Доктору Джозефу Беллу автору учебника по хирургии, было тридцать девять, когда Конан Дойл увидел его впервые. Это был человек высокого роста, с проницательными серыми глазами, резкими чертами лица, носом, похожим на ястребиный клюв, и скрипучим, высоким голосом. Подобно Конан Дойлу, он говорил с сильным акцентом уроженца Эдинбурга. У него была диковинная, подпрыгивающая походка, а стоя у операционного с гола, он буквально излучал волны будоражащей энергии.
Белл подождал секунду, пока молодые люди рассаживались по местам.
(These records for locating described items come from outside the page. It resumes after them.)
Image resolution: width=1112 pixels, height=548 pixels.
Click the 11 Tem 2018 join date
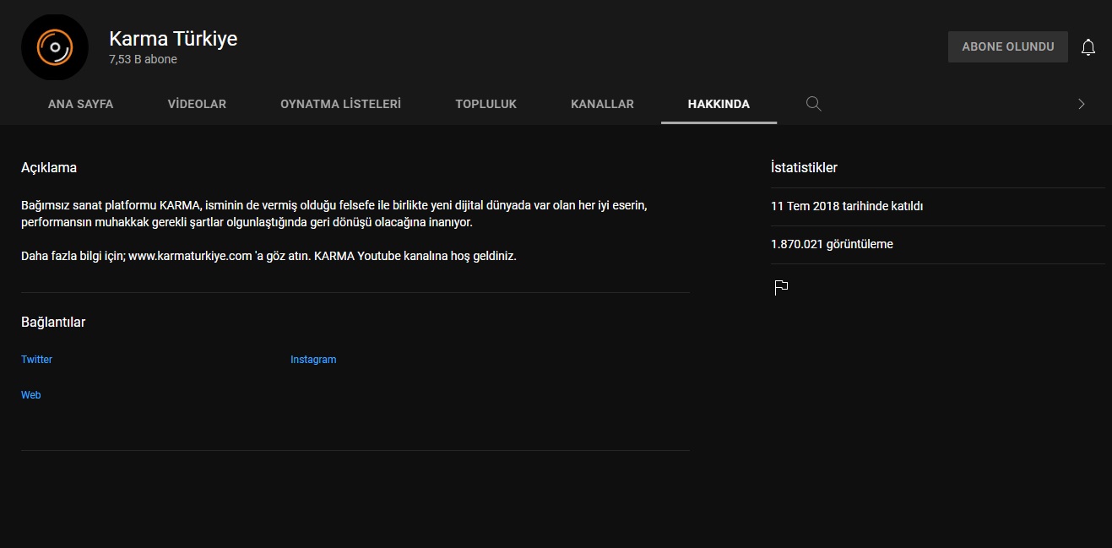[x=847, y=206]
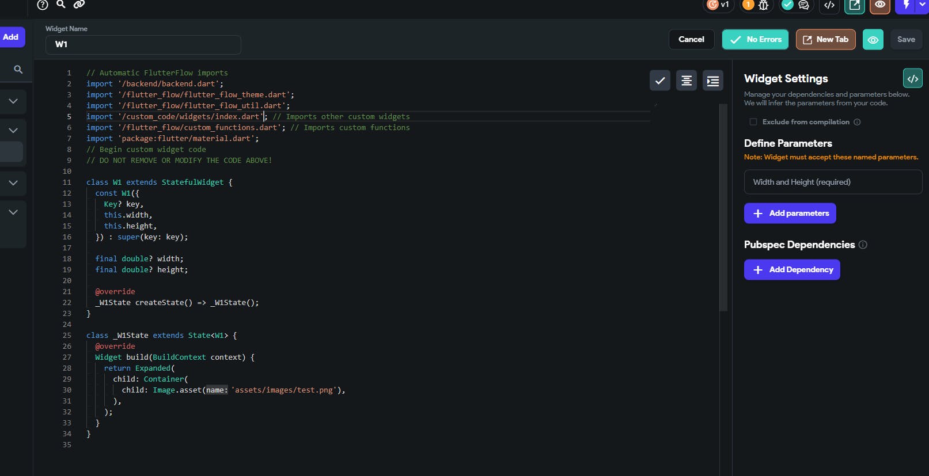Open the bug debug issues icon
This screenshot has width=929, height=476.
(764, 5)
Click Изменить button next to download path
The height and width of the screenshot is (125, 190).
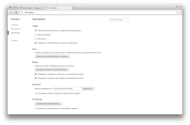point(88,88)
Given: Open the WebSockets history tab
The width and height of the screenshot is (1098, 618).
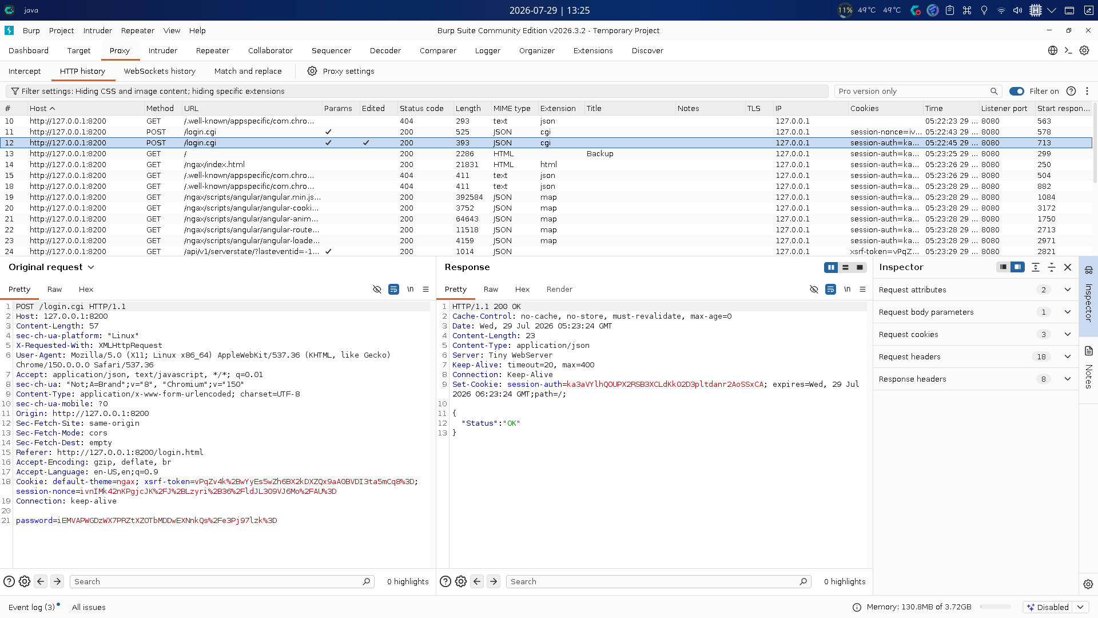Looking at the screenshot, I should coord(160,71).
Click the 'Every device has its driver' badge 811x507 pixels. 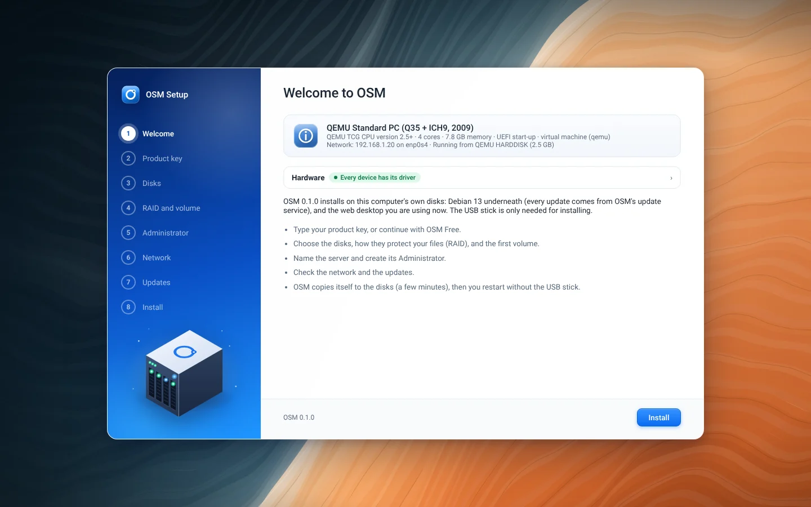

Затем откашлялся и заговорил: „Господа, — тут он высоко поднял стеклянный пузырек. — В этой склянке содержится сильнодействующее лекарство с невероятно горьким вкусом. Итак, я хочу узнать, сколько среди вас людей, развивших в себе данную Богом способность к наблюдению“.
Он скрестил руки на груди и окинул взглядом аудиторию. „Вы можете спросить: ‘Сэр, почему бы не провести химический анализ?’ — Тут он кивнул, как бы обдумывая ответ. — Да, разумеется, но я хочу, чтобы вы попробовали эту жидкость на вкус — определили ее по вкусу и запаху. Что? Не желаете? — Белл вытащил пробку и поднес пузырек к самому носу, а затем опустил в жидкость палец. — Поскольку я никогда не прошу студентов делать то, чего не готов сделать сам, я тотчас попробую жидкость, а потом пущу ее по рядам“.